Winter 1997
When Citizens Asked the Questions, Viewers Tuned In
A healthy share
of viewers tuned in to televised political forums last fall
where real people asked real questions about real problems.
Here are three examples of how substituting citizen panels
for reporters at these candidate forums brought big ratings
boosts for the television sponsors.
In
Boston . . .
Disappointed with viewership of five televised U.S. Senate
debates between Sen. John Kerry and Gov. William Weld, a
partnership of The Boston Globe, The Boston
Herald, New England Cable News and the ABC, CBS and NBC
stations replaced the previous panel of journalists with a
citizens’ panel chosen from the database compiled by
"The People’s Voice" civic journalism initiative.
The
"People’s Voice" partnership of The Globe,
WABU-TV and public radio WBUR-FM used the citizens to help
guide reporting of campaign issues.
Producers at
WHCH-TV (NBC) worked with the panelists to insure that their
questions weren’t repetitive and that they were at ease
before the camera. According to the station’s Special Events
Executive Producer Kate Shaplan, the new combination of
citizen’s questions and a race that was heating up to a boil
made for something new and exciting.
"What was
especially exciting," she says, "is that questions
asked by citizens rather than reporters seemed to hold the
candidates more accountable in their answers."
Adding to the
excitement, viewership in the 7 to 8 p.m. Tuesday night time
slot soared from the previous program’s 570,000 people to
754,000.
In
Wisconsin. . .
"We the People/Wisconsin," comprised of the
Wisconsin State Journal, Wisconsin Public Television,
Wisconsin Public Radio, WISC- TV and Wood Communications
Group, teamed with media partners across the state for the
first live, simultaneous broadcast of Congressional forums in
multiple districts.
Coverage kicked
off with programs reporting on the results of a statewide
poll asking the people their concerns. Then, citizen panels
in Wisconsin’s 2nd, 3rd and 8th Congressional districts
quizzed their Republican and Democrat candidates for Congress
in separate town hall programs. Segments from these programs
were then pulled together by Wisconsin Public Television to
make a two-hour show.
Ratings shot up
for all the programs, but in Madison, WISC-TV (CBS) and
Wisconsin Public Television racked up a combined 10 rating,
26 share in the prime time 7 to 8 p.m. Friday time slot. That
amounts to 60,500 viewers, and equals the leading network
programming for that time slot.
Collectively,
more than 100,000 viewers tuned in on one night to watch the
"Talk of the House" programs.
Dave Iverson, of
Wisconsin Public Television, calls the project "a
terrific example of how different media partners in different
markets helped to give an entire state a look at who their
next Congressmen will be."
In
Seattle. . .
Public television station KCTS more than doubled its
viewership for two primary election programs in which citizen
panels grilled Republican and Democrat candidates for
governor.
Partners The
Seattle Times, KCTS and public radio stations KPLU-FM
and KUOW-FM launched the project with a program based on a
statewide issues survey that revealed people were concerned
about ethics and morals. Then came the two forums, the only
statewide gubernatorial forums in prime time. The citizens
panel asked questions, then gave way to questions from the
audience.
Community
response was "overwhelming," according to Lisa
Smith, who was KCTS senior producer for public affairs.

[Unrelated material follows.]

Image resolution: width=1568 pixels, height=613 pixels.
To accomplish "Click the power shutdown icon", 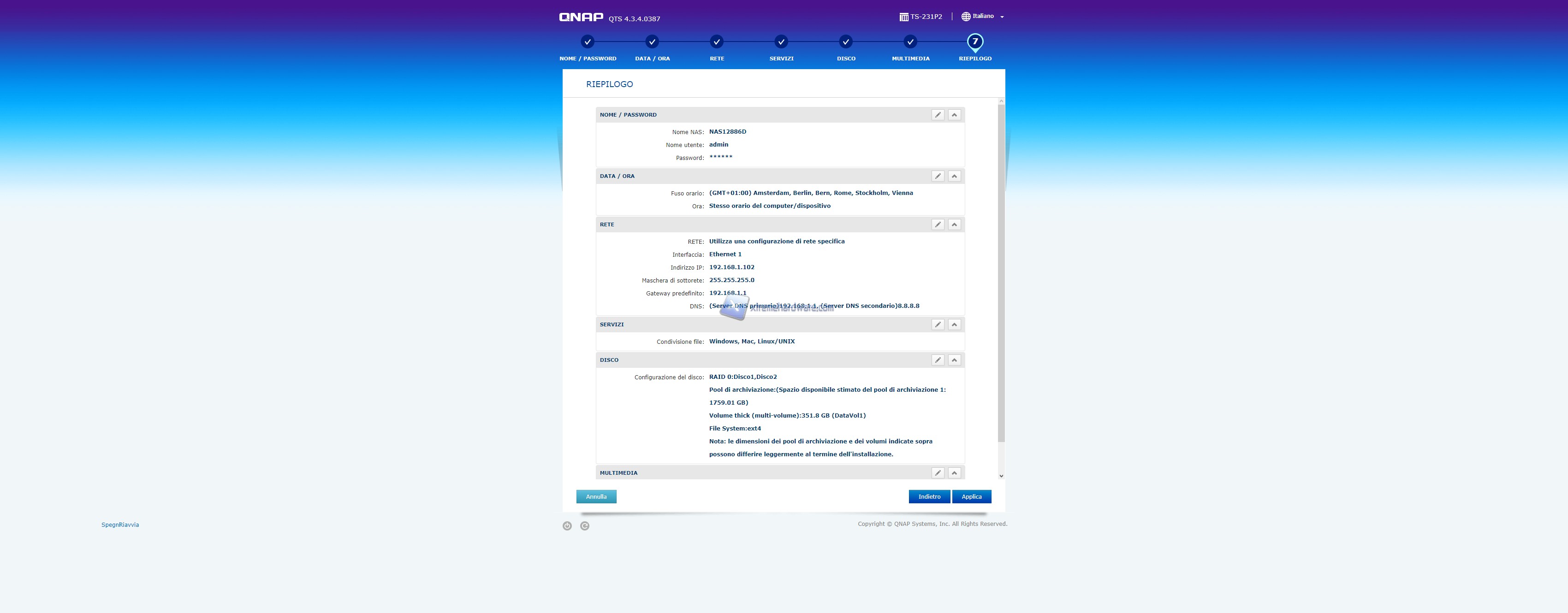I will coord(567,526).
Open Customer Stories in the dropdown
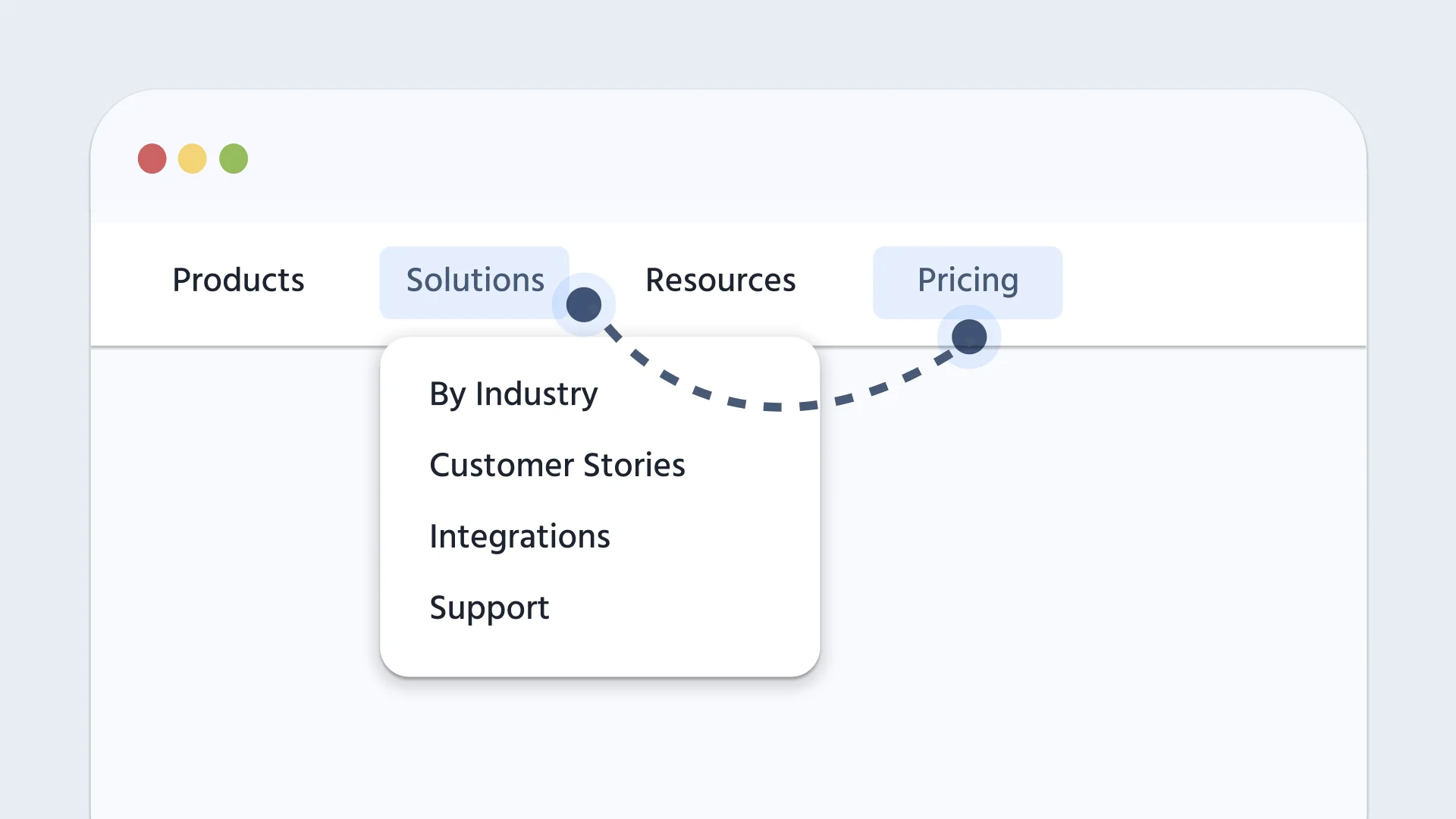 coord(557,465)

"The middle school gymnasium from which we broadcast was
packed with hundreds of people, and our ratings were more
than twice what they usually are in that time slot," she
says. "I was surprised at the quality of questions from
the citizens and at the thoughtful and direct answers they
elicited from the candidates."
"I started
the project as a skeptic of citizen panels," Smith says.
"Now I’m at least a partial believer."
She’s not alone.
While all those involved caution against leaping to
cause-and-effect relationships between citizen panels and
viewer interest, they’re almost jumping for joy over the
audiences they attracted.
As Wisconsin
Public Television’s director of programming James Steinbach
put it: "These numbers show that citizens will watch a
political forum if they believe it reflects issues, values
and concerns of their fellow citizens."